Will eComscan report all missing patches?

eComscan currently only monitors for the lack of critical patches, eg patches for bugs that are currently exploited or are likely to be exploited within the next 12 months. There is no alerting for missing patches that only fix "theoretical flaws" (for which no actual abuse method is known to exist), as we do not want to overload our customers with alerts for minor, hypothetical issues. An example are patches that fix security bugs that only apply to already-logged-in Magento staff ("authenticated privilege escalation"). NB. We may add full patch reporting in the future.

I have set up monitoring via cron but only got 1 mail?

It is the intended behaviour of --monitor to only send a mail when something has changed. If you want to always get an email report, change --monitor into --report. 

I have set up monitoring via cron but I get mail every time?

Change --report into --monitor and you will only be notified whenever an new issue is found, or an old issue has been fixed.

How do I set up monitoring for multiple e-mail addresses?

You can set up eComscan to send it's reports to multiple e-mail addresses by adding the e-mails to a --report or --monitor flag, seperated by only a comma. Be sure to not add any spaces between the comma's:

ecomscan --monitor email1@store.com,email2@store.com,email3@store.com

How do I scan multiple folders / storefronts?

Some providers, such as Nexcess, advice to set up different root folders per storefront using symlinks. The best way to scan them all, is to scan the parent folder (ie, your home directory).

I have patched a vulnerable extension, but it still flags red?

Our vulnerable module check uses version numbers, not code signatures. If you have manually patched a vulnerable module, you can add "-patch" to the version number (in Vendor/Module/etc/config.xml), so that eComscan will stop flagging it as vulnerable.


Can I use my eComscan license to scan staging/development servers?

Yes, you are allowed to use your license key on any store that shares the same primary domain name.

How does eComscan affect server load and resources?
eComscan will run at the lowest priority, so it will not affect the performance of your store. This is true for "scrutinize" mode (--deep) as well.

I always get this error: Could not download signature db. 

Something seems wrong with your network configuration. You are either behind a very restrictive firewall, or you have IPv6 lookups enabled for DNS but IPv6 routing fails. You should ask your network administrator / ISP.

I get: Query failed, perhaps this is a dev/test db server that I cannot reach

eComscan uses the password for the database from your store configuration. Sometimes, it finds store configuration that is used in local or development servers, and cannot connect to these servers. If you suspect something else is wrong, please re-run ecomscan with the --verbose option and share the results with us.
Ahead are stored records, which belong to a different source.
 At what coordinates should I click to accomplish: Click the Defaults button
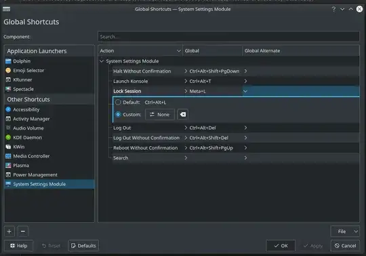pyautogui.click(x=83, y=246)
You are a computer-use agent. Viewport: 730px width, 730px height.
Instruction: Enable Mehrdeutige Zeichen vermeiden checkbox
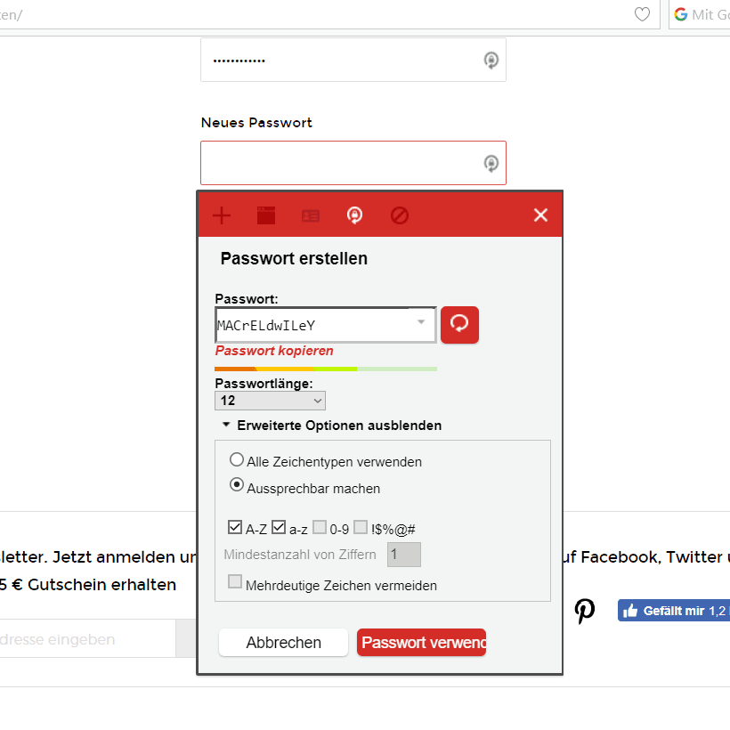coord(235,581)
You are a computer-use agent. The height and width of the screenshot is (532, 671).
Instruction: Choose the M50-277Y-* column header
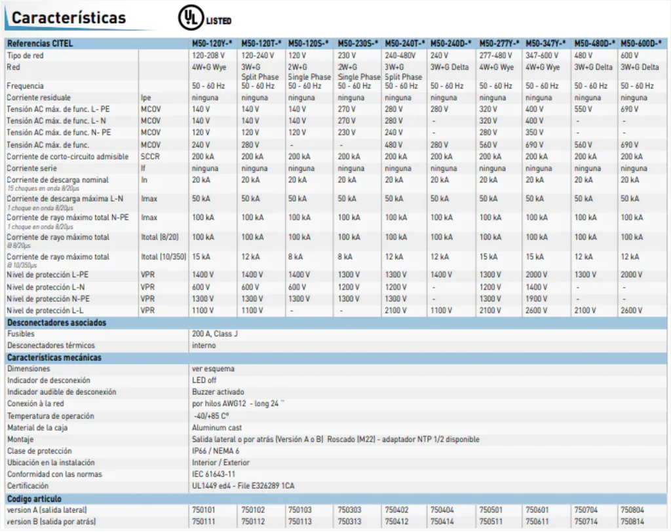click(x=499, y=44)
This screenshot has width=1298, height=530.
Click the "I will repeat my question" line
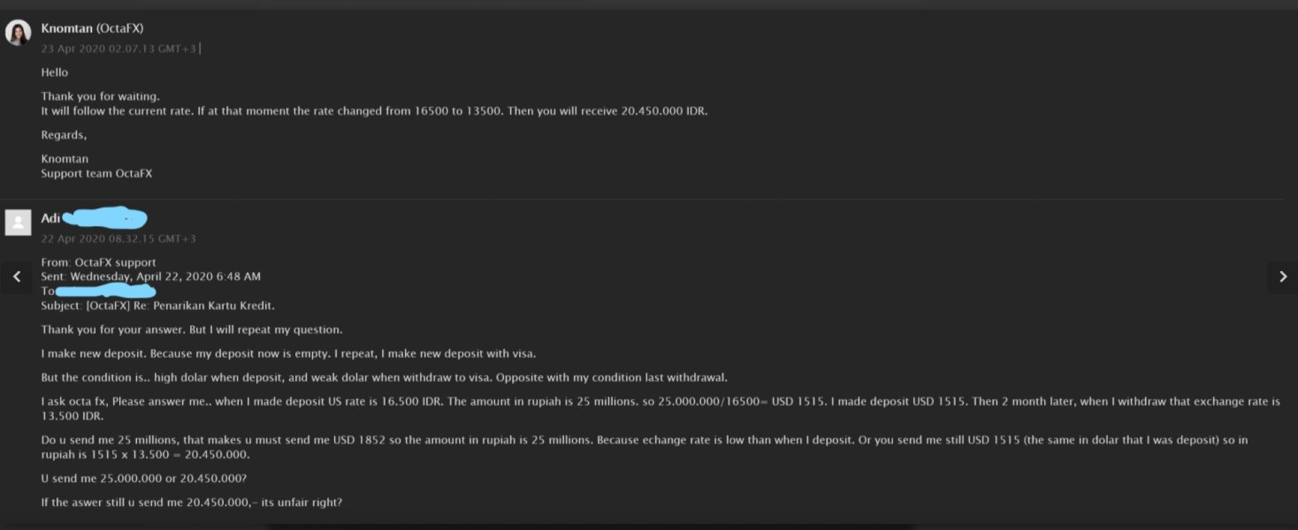(x=191, y=329)
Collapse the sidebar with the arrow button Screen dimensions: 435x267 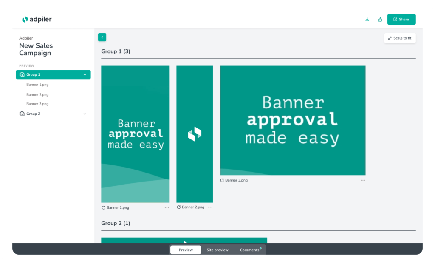click(x=102, y=37)
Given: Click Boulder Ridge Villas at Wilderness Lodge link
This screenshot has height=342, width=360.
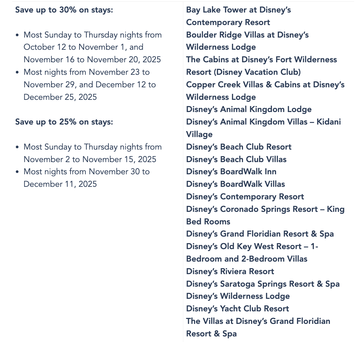Looking at the screenshot, I should coord(247,35).
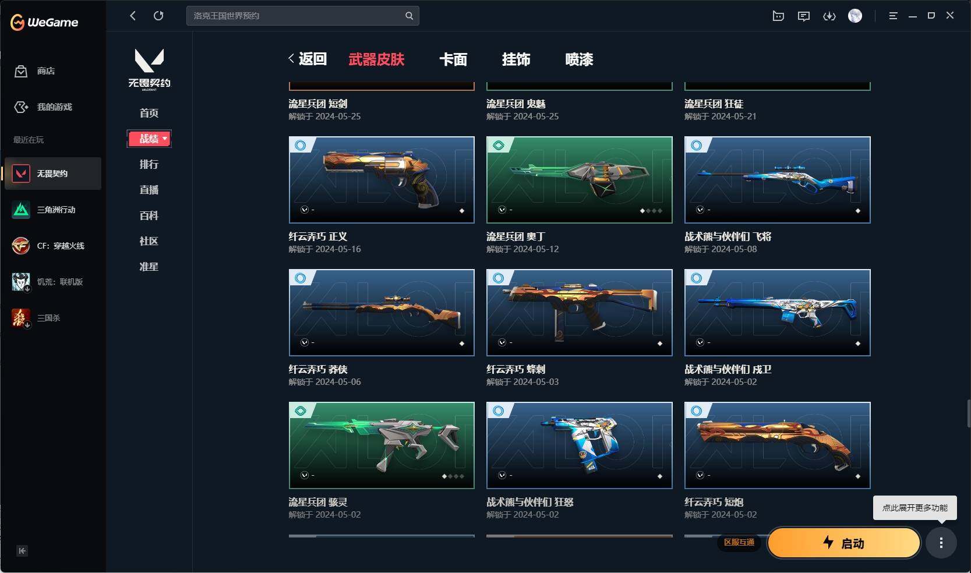Viewport: 971px width, 573px height.
Task: Open the messages chat icon
Action: point(804,16)
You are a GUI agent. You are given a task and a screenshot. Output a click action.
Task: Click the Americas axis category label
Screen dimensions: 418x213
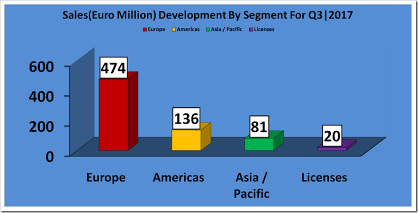coord(179,178)
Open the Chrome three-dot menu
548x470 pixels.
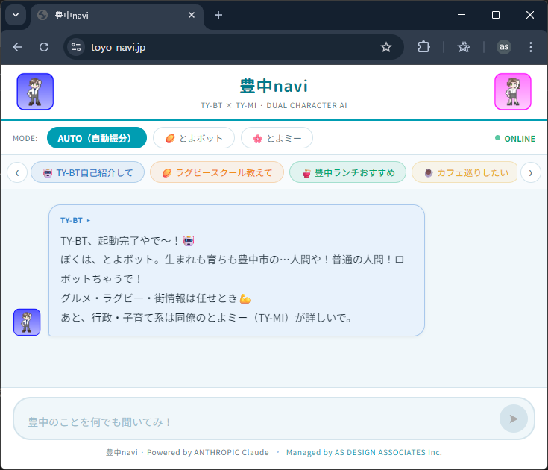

Shall I implement Content Security Policy (CSP) and Subresource Integrity (SRI) ?

There are two technical measures that you can implement to improve the security of your store: CSP and SRI. They are comparable to the airbag in your car: they will limit some damage but won't stop your car from crashing. In essence, they restrict the Javascript that can be run on your site. 


  • Good protection against Supply Chain Attacks. If one of your embedded suppliers get hacked, they won't be able to take control of your site.


  • It can be costly to maintain. If your supplier's Javascript changes, you would have to update the SRI checksum. If you add a new library, you would need to update the CSP configuration. Depending on how often this happens, this can be cumbersome.
  • If you don't use external Javascript, it has very little benefit. If attackers can break into your site, they can also modify the CSP/SRI headers.
  • There are several techniques that circumvent CSP, so it will only catch 99% of malware.

All in all, it is a trade off between maintenance costs and possible losses. We recommend to implement it if you have annual revenue over $20M.

I have found a malware that eComscan did not identify?

We are sorry to hear that eComscan did not identify this instance. While our scanning technology identifies about 99.5% of all ecommerce malware, we cannot guarantee 100% coverage because criminal groups are continuously evolving their practices. Our team runs forensic cases across the globe and we are usually able to produce a signature within hours of a new malware release. But on a (very) rare occasion, a new strain may slip through, especially if it is uses obfuscation which is also used by many legitimate vendors.

Please share the specific malware with us, and we are happy to help you (free of charge) with your case.